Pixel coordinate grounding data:
Segment Open
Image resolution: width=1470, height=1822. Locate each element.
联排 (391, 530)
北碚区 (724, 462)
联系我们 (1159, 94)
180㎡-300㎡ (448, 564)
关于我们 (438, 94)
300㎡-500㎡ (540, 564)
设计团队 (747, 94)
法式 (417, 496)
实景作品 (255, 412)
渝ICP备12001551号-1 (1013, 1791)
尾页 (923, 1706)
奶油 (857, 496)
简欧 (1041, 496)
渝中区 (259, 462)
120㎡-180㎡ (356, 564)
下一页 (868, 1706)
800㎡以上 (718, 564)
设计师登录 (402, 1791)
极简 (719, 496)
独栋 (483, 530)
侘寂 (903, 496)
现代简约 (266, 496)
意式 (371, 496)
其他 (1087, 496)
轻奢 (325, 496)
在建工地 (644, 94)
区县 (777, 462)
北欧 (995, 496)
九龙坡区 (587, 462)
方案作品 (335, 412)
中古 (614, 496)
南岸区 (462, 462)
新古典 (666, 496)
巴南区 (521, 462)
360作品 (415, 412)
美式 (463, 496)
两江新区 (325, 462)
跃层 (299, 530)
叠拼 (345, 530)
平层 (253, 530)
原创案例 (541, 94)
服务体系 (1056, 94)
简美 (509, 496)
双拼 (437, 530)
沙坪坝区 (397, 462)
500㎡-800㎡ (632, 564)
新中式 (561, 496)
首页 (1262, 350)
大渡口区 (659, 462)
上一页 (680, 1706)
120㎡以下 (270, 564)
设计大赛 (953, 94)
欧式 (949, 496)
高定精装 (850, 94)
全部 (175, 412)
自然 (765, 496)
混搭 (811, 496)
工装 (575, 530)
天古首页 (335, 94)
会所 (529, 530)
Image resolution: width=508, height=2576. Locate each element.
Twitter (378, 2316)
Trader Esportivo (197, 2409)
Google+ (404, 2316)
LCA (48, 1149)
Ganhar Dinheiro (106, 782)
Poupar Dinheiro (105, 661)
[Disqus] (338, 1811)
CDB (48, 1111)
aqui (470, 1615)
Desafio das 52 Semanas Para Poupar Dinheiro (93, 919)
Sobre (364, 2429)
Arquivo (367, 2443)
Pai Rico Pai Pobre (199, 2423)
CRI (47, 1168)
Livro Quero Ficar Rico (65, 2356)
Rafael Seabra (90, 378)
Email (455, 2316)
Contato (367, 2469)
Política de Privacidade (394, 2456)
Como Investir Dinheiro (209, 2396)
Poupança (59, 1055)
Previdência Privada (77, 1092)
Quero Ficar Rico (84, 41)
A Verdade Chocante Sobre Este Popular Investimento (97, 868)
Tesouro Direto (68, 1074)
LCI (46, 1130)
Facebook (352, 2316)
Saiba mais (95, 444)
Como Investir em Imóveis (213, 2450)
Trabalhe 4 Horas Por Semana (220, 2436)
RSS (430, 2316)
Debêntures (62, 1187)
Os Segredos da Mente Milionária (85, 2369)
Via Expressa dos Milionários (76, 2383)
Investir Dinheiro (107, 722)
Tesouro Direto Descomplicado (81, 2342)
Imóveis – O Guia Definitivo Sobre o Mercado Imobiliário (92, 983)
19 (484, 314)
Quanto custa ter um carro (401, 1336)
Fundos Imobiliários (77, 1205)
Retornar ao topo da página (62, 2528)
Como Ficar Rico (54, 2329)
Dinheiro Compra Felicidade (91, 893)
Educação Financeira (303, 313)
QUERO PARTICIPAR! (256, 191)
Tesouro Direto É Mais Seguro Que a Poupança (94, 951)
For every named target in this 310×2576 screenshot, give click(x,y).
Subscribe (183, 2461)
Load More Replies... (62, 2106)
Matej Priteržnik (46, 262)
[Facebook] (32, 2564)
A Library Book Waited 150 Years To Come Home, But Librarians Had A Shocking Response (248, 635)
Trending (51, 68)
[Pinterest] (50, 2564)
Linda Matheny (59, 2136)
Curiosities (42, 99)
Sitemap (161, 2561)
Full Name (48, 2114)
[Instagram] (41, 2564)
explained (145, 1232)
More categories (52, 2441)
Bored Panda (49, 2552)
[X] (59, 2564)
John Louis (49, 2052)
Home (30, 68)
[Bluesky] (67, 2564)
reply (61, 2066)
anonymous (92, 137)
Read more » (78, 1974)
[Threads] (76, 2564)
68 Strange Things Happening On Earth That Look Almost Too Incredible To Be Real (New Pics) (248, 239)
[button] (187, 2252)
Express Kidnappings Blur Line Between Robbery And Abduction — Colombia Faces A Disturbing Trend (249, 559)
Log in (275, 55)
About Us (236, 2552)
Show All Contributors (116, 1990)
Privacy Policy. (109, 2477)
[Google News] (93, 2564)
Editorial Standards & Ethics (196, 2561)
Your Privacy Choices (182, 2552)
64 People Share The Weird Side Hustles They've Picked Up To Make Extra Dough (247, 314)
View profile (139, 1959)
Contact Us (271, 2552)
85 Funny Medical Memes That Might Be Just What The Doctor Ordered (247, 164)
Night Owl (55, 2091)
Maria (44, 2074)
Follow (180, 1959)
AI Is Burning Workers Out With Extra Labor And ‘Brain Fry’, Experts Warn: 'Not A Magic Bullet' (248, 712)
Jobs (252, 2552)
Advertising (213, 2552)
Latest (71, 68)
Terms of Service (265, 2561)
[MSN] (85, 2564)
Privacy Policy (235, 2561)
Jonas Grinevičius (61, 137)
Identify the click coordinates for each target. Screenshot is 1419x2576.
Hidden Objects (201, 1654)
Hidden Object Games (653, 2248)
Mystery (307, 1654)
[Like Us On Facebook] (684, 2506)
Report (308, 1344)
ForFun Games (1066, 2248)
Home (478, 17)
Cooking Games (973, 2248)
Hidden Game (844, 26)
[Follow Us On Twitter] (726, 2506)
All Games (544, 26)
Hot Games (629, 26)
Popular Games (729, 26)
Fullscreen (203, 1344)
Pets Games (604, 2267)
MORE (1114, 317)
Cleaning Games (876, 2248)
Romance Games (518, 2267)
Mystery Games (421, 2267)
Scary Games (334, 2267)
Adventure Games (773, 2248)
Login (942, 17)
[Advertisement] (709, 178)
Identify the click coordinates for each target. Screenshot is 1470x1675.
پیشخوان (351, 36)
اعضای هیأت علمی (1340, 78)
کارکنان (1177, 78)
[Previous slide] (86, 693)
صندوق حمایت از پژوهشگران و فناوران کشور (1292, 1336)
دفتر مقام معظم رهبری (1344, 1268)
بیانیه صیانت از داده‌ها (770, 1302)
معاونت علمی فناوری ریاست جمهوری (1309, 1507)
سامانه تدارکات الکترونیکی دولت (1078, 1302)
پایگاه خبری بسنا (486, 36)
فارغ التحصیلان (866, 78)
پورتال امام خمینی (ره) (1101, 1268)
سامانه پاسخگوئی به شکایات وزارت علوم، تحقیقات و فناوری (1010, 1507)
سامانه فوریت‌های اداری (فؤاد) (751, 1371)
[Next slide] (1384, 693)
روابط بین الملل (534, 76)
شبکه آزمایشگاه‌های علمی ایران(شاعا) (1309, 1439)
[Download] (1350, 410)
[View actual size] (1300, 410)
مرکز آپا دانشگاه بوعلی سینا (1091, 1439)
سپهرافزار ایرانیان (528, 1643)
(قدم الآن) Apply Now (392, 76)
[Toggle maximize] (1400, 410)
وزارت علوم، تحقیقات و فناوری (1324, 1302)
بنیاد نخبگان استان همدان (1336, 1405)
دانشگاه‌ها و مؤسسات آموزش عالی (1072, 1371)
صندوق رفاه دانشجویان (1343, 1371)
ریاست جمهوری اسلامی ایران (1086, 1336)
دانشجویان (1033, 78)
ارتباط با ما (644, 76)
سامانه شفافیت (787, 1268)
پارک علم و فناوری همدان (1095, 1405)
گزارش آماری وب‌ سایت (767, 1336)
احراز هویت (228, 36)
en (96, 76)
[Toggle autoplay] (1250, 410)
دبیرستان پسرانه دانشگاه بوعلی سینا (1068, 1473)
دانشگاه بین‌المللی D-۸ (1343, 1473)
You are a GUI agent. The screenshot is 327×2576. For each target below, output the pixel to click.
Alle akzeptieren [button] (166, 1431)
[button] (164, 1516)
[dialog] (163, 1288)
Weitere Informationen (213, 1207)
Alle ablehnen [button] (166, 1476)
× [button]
Segment Closed
| PROBLEM TO WORK ON |
Write out exactly the lines above from the line with "Subscribe (183, 2461)" through the line with "Night Owl (55, 2091)", both of them included, and leave out all other lines.

| SOLUTION |
Subscribe (183, 2461)
Load More Replies... (62, 2106)
Matej Priteržnik (46, 262)
[Facebook] (32, 2564)
A Library Book Waited 150 Years To Come Home, But Librarians Had A Shocking Response (248, 635)
Trending (51, 68)
[Pinterest] (50, 2564)
Linda Matheny (59, 2136)
Curiosities (42, 99)
Sitemap (161, 2561)
Full Name (48, 2114)
[Instagram] (41, 2564)
explained (145, 1232)
More categories (52, 2441)
Bored Panda (49, 2552)
[X] (59, 2564)
John Louis (49, 2052)
Home (30, 68)
[Bluesky] (67, 2564)
reply (61, 2066)
anonymous (92, 137)
Read more » (78, 1974)
[Threads] (76, 2564)
68 Strange Things Happening On Earth That Look Almost Too Incredible To Be Real (New Pics) (248, 239)
[button] (187, 2252)
Express Kidnappings Blur Line Between Robbery And Abduction — Colombia Faces A Disturbing Trend (249, 559)
Log in (275, 55)
About Us (236, 2552)
Show All Contributors (116, 1990)
Privacy Policy. (109, 2477)
[Google News] (93, 2564)
Editorial Standards & Ethics (196, 2561)
Your Privacy Choices (182, 2552)
64 People Share The Weird Side Hustles They've Picked Up To Make Extra Dough (247, 314)
View profile (139, 1959)
Contact Us (271, 2552)
85 Funny Medical Memes That Might Be Just What The Doctor Ordered (247, 164)
Night Owl (55, 2091)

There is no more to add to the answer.